Supplied entries —
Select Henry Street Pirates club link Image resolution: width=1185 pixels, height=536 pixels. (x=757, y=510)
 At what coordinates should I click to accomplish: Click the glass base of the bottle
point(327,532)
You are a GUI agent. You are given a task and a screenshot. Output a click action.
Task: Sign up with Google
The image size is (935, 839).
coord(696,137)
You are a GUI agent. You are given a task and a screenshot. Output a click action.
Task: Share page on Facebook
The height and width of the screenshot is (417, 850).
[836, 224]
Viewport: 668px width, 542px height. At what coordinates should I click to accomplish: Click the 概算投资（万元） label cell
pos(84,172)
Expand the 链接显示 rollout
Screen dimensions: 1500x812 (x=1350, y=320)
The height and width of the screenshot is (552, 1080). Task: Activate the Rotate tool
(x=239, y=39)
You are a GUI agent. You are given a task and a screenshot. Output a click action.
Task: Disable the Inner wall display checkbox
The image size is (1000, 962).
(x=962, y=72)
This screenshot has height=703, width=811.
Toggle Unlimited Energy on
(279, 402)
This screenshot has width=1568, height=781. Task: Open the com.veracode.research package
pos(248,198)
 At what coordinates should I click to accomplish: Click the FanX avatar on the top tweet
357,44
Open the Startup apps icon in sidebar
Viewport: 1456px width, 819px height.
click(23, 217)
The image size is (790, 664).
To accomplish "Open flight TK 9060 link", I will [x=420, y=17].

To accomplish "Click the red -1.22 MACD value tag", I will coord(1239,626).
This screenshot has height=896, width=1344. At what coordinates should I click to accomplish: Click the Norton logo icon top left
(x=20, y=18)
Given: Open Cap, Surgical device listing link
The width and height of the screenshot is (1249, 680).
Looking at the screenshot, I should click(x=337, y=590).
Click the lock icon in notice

Work instruction — Output the line containing "The width and" and each line after it through the close of the entries, unchanged and with no other lines.

Reply to the task —
The width and height of the screenshot is (1249, 680).
Looking at the screenshot, I should click(x=337, y=590).
Click the lock icon in notice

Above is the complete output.